Farmers raise concerns as Boris Johnson hails ‘historic’ UK-Australia trade deal
The National Farmers’ Union (NFU) has called for more information about protections for UK farmers in a new trade deal with Australia, as it emerged that some tariff-free protection periods will expire in as little as five years.
The NFU and green groups also raised concerns about a lack of detail on animal welfare and environmental safeguards. Downing Street said UK food standards would not be relaxed, but had no details on areas such as higher levels of antibiotics used in Australian meat.
No 10 said the reductions in tariffs would save UK households up to £34m a year – about £1.20 per household. Under the deal, UK nationals under 35 will also be able to travel and work more freely in Australia.
MPs will get a chance to scrutinise the agreement once it is fully completed, expected to be near the end of the year.
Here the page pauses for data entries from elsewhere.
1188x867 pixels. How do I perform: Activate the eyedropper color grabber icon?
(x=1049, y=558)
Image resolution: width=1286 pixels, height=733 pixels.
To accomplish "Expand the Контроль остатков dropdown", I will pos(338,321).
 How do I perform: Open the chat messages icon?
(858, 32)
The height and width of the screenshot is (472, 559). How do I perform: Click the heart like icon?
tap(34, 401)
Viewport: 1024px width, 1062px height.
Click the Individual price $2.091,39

However, they will not get a vote on whether it comes into force.
Boris Johnson said the deal, the first entirely new post-Brexit trade agreement, “will benefit British farmers”.
Johnson provided no information about how an announced 15-year cap on tariff-free imports, intended to ease concerns about a potential flood of cheaper meat imports, would work. No 10 said more details would come later.
But in its own announcement about the deal, Australia’s trade ministry said tariffs for Australian farming imports into the UK would stop in as little as five years, for dairy products. Beef and lamb tariffs will stop after 10 years, and after eight years for sugar.
For beef and lamb, after tariffs end there will be volume limits on how much of the meats can come into the UK without any charges.
Downing Street said the UK was “absolutely not compromising” its standards on food production and would not allow the import of hormone-treated beef. However, a spokesperson said he did not immediately know if there would be restrictions on antibiotic levels.
Australia uses much higher quantities of antibiotics in farming than Britain, with antibiotics in effect permitted for use as a growth promoter, a practice banned in the UK since 2006.
Australian poultry farmers use 16 times more antibiotics per animal than British poultry farmers, and the Australian pig industry uses three times more antibiotics per animal. The Australian data for beef and lamb production is not detailed enough to make an accurate comparison, which is a problem in its own right, according to the Alliance to Save Our Antibiotics.
The overuse of antibiotics also allows farmers to crowd animals together, making meat cheaper to produce but with severe impacts on their welfare. The World Animal Protection Index, which ranks 50 countries according to commitments on protecting animals, gives Australia a score of D, against B for the UK.
The NFU’s president, Minette Batters, said: “While the government has previously been keen to highlight how our free trade agreements will uphold our high standards of food production, there has always been a question mark over how this can be achieved while opening up our markets to food produced to different standards.
“We will need to know more about any provisions on animal welfare and the environment to ensure our high standards of production are not undermined by the terms of this deal.”
The main elements of the agreement were finalised by Johnson and the Australian prime minister, Scott Morrison, over dinner at Downing Street on Monday. The agreement in principle is due to be released “in the coming days”.
Speaking alongside Morrison at No 10 on Tuesday, Johnson promised the deal would contain strict rules on animal welfare. “Here, we had to negotiate very hard and I want everybody to understand that this is a sensitive sector for both sides and we’ve got a deal that runs over 15 years and contains the strongest possible provisions for animal welfare.
“But I think it is a good deal and I think it’s one that will benefit British farmers and British consumers as well.”
Morrison told reporters: “Australian standards are very high, and we’re well respected for our standards of animal welfare around the world.”
Greener UK, a coalition of 12 organisations including the National Trust, RSPB, Friends of the Earth and Greenpeace, said it would “look forward to seeing the safeguards that the UK government is building into the agreement”.
Sarah Williams, from the group, said: “Ministers have continually pledged no compromise on food and environmental standards. It would be pretty self-defeating now if the UK as an aspiring climate leader was to import food produced on deforested land.”
Farming tariffs were the cause of a hiccup in negotiations, with a reported cabinet split over how long any block on tariff-free meat imports should last.